→ **Extracto del documento**:
Es bonito ver la relación dual entre el sol y la tierra, además de la complementariedad sincrónica entre el hemisferio sur y el del norte, mientras en el trópico que está en el centro el equilibrio se mantiene. Quizás eso explica los distintos ritmos existenciales y también las diferentes formas de ver y vivir la vida; pues cuando en un lugar hace frío, en el otro hace calor, en uno es de día y en el otro es de noche, como una manifestación de la dualidad de la vida en la tierra, que es también la dualidad en nosotros mismos.

Por ejemplo, el primer solsticio del año según el calendario gregoriano sucede en junio, cuando en el hemisferio norte empieza el verano, donde por la posición del Sol se vive el día más largo del año puesto que se tienen más horas de luz y por eso es también la noche más corta. Al contrario, en el hemisferio sur es el día más corto del año, la noche más larga y el inicio del invierno. De esta forma sucede una dualidad complementaria entre la Luna y el Sol, el día y la noche, la luz y la oscuridad que en una danza sincrónica marcan el ritmo de la vida, aunque apenas nos demos cuenta de ello.

Tanto los equinoccios como los solsticios son como relojes cósmico-telúricos que definen el espacio tiempo del inicio o cierre de tres meses de periodos cálidos o fríos en la tierra, y por ende marcan el ritmo de la vida de sus habitantes. Así de importantes son, pues determinan los ritmos de la vida con los ciclos solares y telúricos del planeta que habitamos. Sin embargo, en las últimas décadas y quizás siglos, hemos estado tan desconectados del cielo, las estrellas, la luna y los movimientos estelares e incluso telúricos, que nos olvidamos de que somos poco menos que granos de arena del universo que habitamos y que los ciclos de la vida que creemos dominar desde las ciudades llenas de cemento y luces artificiales, los marcan relojes cósmicos y telúricos de los cuales estamos alejados.

Por fortuna el olvido es solo un instante en la historia de la humanidad, puesto que los pueblos y civilizaciones antiguas conocían y reconocían la importancia de estos eventos para el ciclo de las cosechas y la calendarización de las actividades colectivas e individuales, por lo que eran y son momentos de celebración sincrónica de la vida en el planeta, incluso para los habitantes del trópico con sus eternas doce horas de día y de noche.

(Algunas entradas)
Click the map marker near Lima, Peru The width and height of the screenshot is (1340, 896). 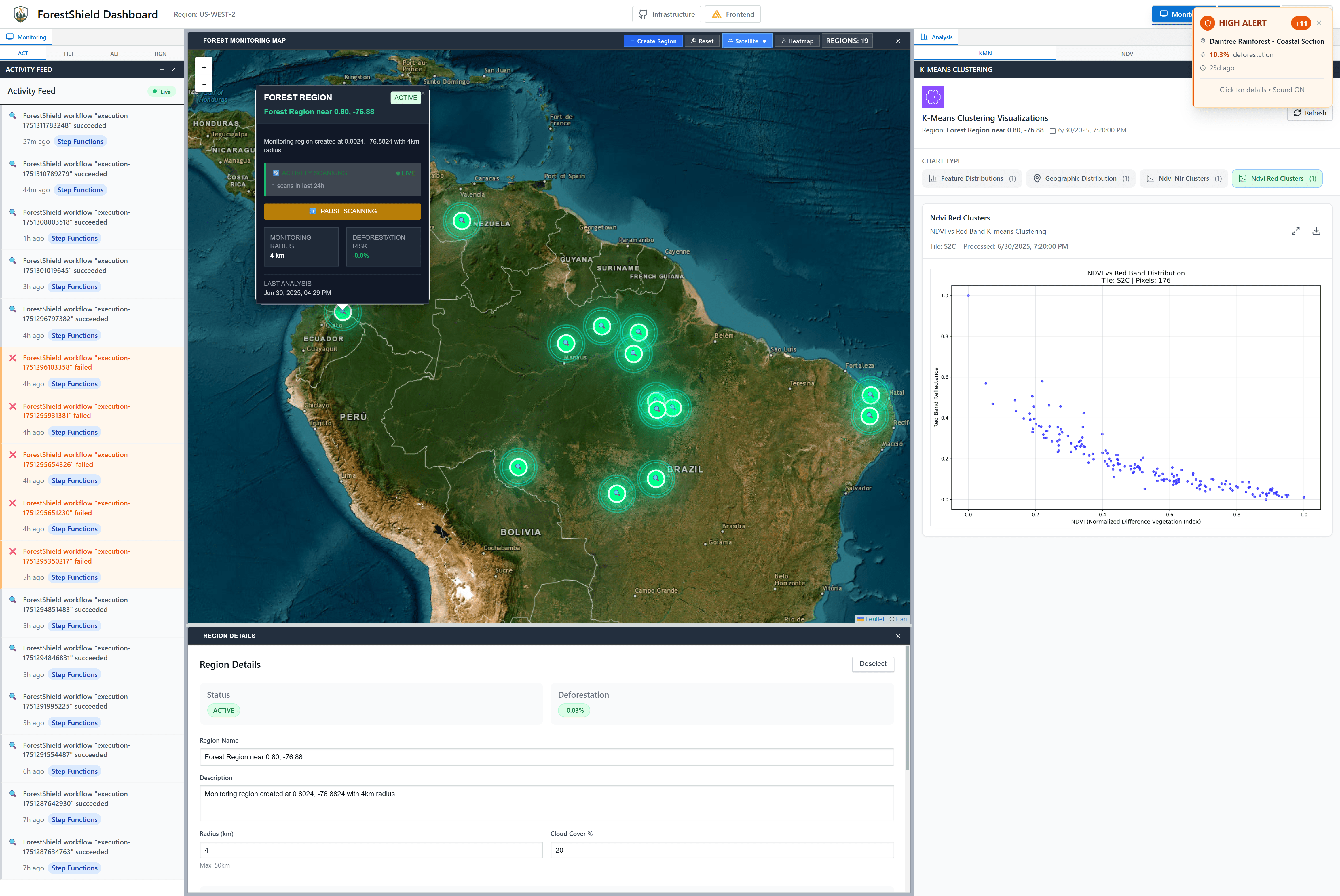pos(518,467)
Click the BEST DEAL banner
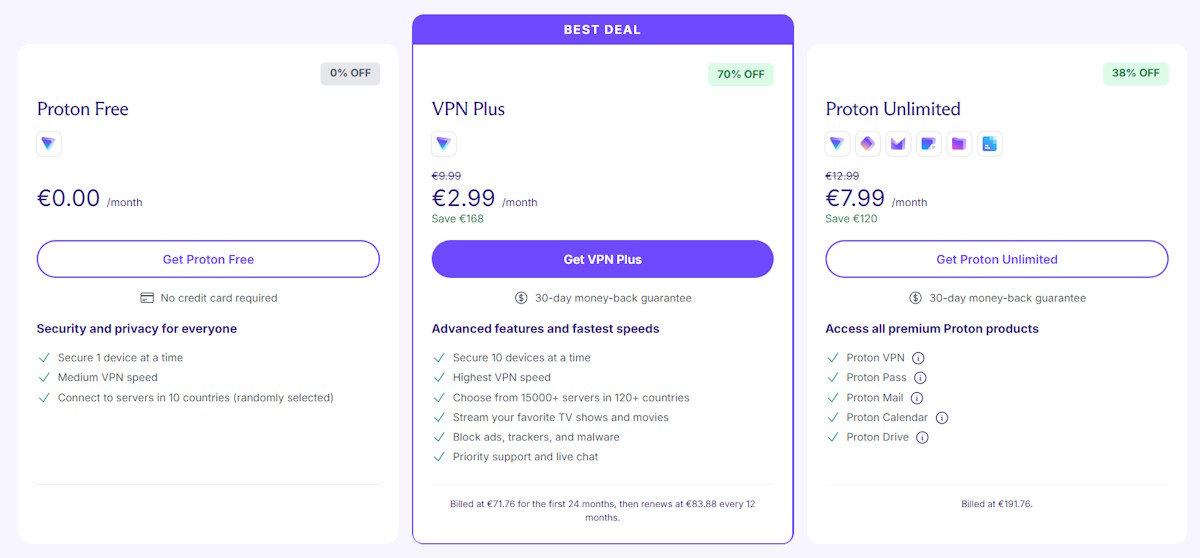The image size is (1200, 558). (x=602, y=30)
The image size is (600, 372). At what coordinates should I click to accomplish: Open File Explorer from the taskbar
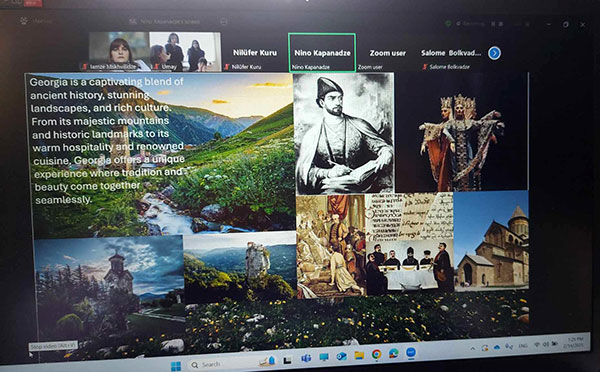(x=359, y=356)
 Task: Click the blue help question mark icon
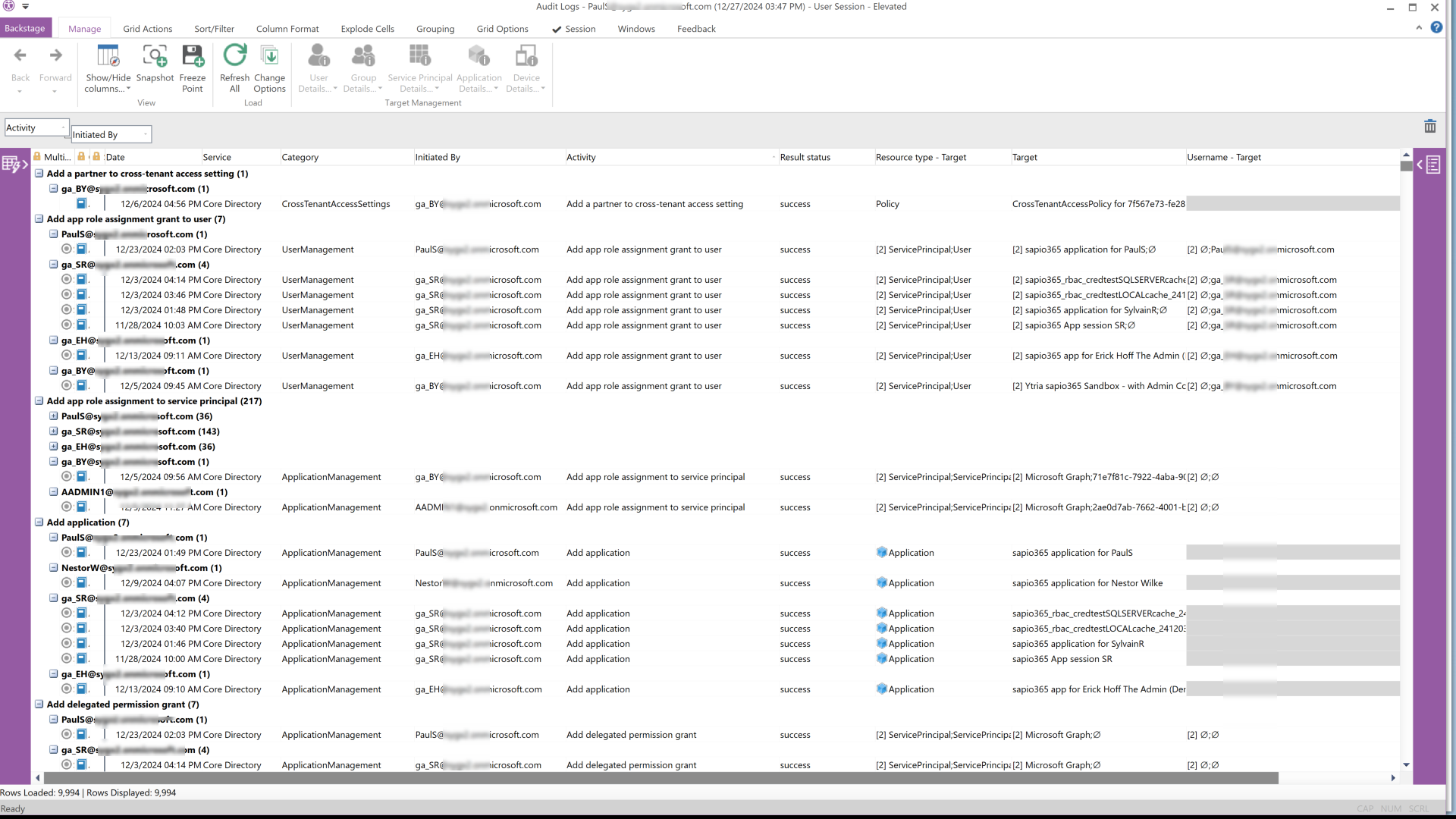tap(1436, 27)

→ **Descripción de tarea**: Prolonga el texto sobre los solsticios y los equinoccios a partir de su última oración.

→ **Respuesta**:
Por eso son una celebración realizada milenariamente por los pueblos arraigados a la tierra y conscientes de la danza de los astros que se manifiesta aquí y ahora. Desde los antiguos egipcios, pasando por los celtas y vikingos, hasta los mayas y culturas tribales, se celebran los cambios de ciclos para manifestar la gratitud por la abundancia del alimento, de la luz, el agua, la fertilidad de la tierra y en general por la vida de la comunidad planetaria.

Aún se celebran esas fechas, aunque muchas veces sea inconscientemente, como en la noche de San Juan cuando es el solsticio de junio y se retoma la tradición de prender las hogueras para quemar aquello que queremos soltar y saltar el fuego para trascender lo que deseamos dejar atrás. Aunque a veces la noche se ajusta al calendario gregoriano, y no se celebra tan sincrónicamente con el ritmo del cielo y la tierra, sigue siendo una forma de agradecer lo vivido y de establecer los deseos para el nuevo ciclo. Es una noche de rituales y de celebración, a la vez que es una magnífica oportunidad para conectar nuestro corazón con los ciclos naturales de la vida y una forma de recordar la esencia del momento, puesto que hemos llegado al punto de perdernos en el olvido del festejo para embriagarnos en la amnesia que nos aleja del sentido vital del ritual del cual somos parte fundamental.

Hemos perdido tanto la conexión con el sentido sincrónico de la vida que el siguiente solsticio, el de diciembre, lo celebramos como un festín comercial vivido con la navidad que nos aleja del sentido original de encuentro en comunidad, con la tierra, los astros y la vida misma. Y aunque seguimos sentándonos en la mesa para celebrar en familia, con regalos y alimentos, realmente estamos celebrando el inicio del invierno en el norte y del verano en el sur. En ambos casos se trata de tomar consciencia del cambio de ciclo, para conectarnos con el espacio tiempo del periodo que termina y el otro que empieza, como una oportunidad para valorar lo vivido y seleccionar las semillas para sembrar lo nuevo que queremos vivir y así sincronizarnos con los ritmos de la naturaleza a la que pertenecemos.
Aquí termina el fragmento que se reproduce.